Text block |
+ + +

This summer we will be focusing on three amazing young leaders and
what they have done to make this a better world. We are excited to start
this series with one of our STAR leaders, who is Gradieh
Wreh. She wears many hats with Uniting Distant Stars by serving as a
founding board member, donor and volunteer along with bringing the
millennial perspective to our organization. She was an instrumental
member of our project team for
the 2013 Youth Leadership Workshop in Liberia both as a planner and
presenter, which she shared her expertise as an entrepreneur.
Gradieh–whose name means surprise–is a very focused and self-determined young women who has built her
successful cosmetology business–Hair by Gradieh–from the ground up.
She has unleashed her passion to promote healthy natural hair through
her work as a stylist and teacher. She offers several types of styles along with her own design of “U Part” wigs. Her most recent endeavor was
launching her own product line for hair and skin using natural
ingredients that are abundant in her native home of Liberia. She
named her product line–Bindu’s Organics–after her Mom, who has been a huge help with this venture.
Gradieh with her Mom Bindu selling Bindu’s Organics and U Part wigs at a show. Photo courtesy of Gradieh Wreh.
I met Gradieh shortly before she married her
husband Elijah in August
2010. Elijah and I connected two months earlier about our shared
passion in helping the young Liberian people access resources to
improve their quality of education. It has been an honor to be immersed
in the lives of this enterprising young couple that forged a lasting
relationship that is both personal and professional.
Gradieh with Elijah. Photos courtesy of Gradieh Wreh.
During that same year in 2010, I became a client of Gradieh’s and really
appreciate the personalized service she delivers. Most importantly as I
have sat in her chair the last four years, I have been able to witness
how she has realized her dreams one bold initiative at a time. She has
grown her thriving business by taking some risks and mixing her talents
as an artist and scientist. One moment she is sculpting an UpDo that is
more of a work of art than a simple hairstyle. The next moment she is
sharing her next chemistry experiment on Facebook that she is conjuring up in her
brother’s kitchen for her ever growing product line.
On the left is one of Gradieh’s UpDo’s and on the right is a new batch of body butter being whipped up. Photos courtesy of Gradieh Wreh.
It is her strong faith in God as a Christian that has guided her in
taking this “ordinary career and making it extraordinary”–something
coined by my own Mom in describing her entrepreneurship. It is exciting
to watch her excel in her passion-aligned-profession along with being
one of the first to try out her products.
Bindu’s Organics Body Butter. Photo courtesy of Gradieh Wreh.

+ + +

Recorded information |
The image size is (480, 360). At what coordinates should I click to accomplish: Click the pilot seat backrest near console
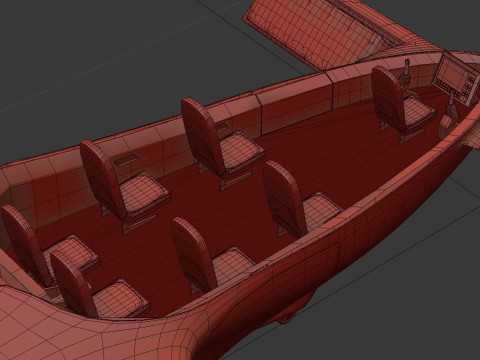coord(388,97)
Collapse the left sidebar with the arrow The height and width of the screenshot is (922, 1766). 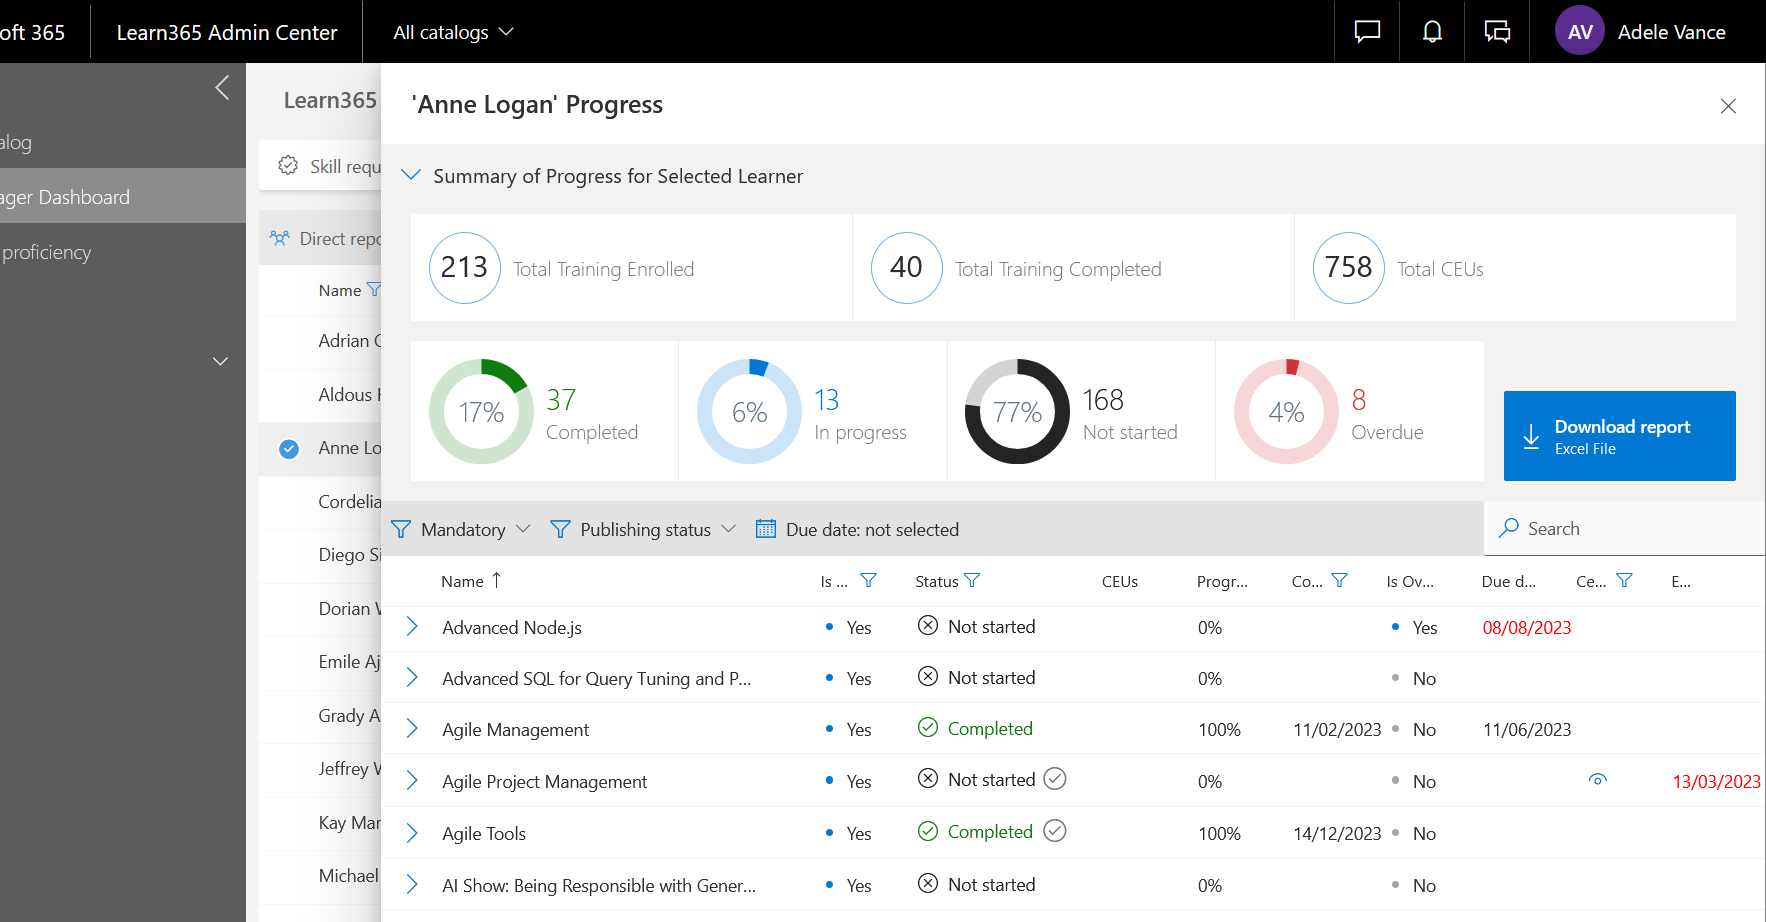tap(222, 88)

+ + +

What to work on |
#1 In the profile of Gradieh Wreh, what does the name Gradieh mean?
#2 Rewrite the passage of the profile of Gradieh Wreh starting with "Gradieh–whose name means" and going on through "with this venture.", with "stylist" changed to "hairdresser".

Task-by-task outputs |
#1 Surprise.

#2
Gradieh–whose name means surprise–is a very focused and self-determined young women who has built her
successful cosmetology business–Hair by Gradieh–from the ground up.
She has unleashed her passion to promote healthy natural hair through
her work as a hairdresser and teacher. She offers several types of styles along with her own design of “U Part” wigs. Her most recent endeavor was
launching her own product line for hair and skin using natural
ingredients that are abundant in her native home of Liberia. She
named her product line–Bindu’s Organics–after her Mom, who has been a huge help with this venture.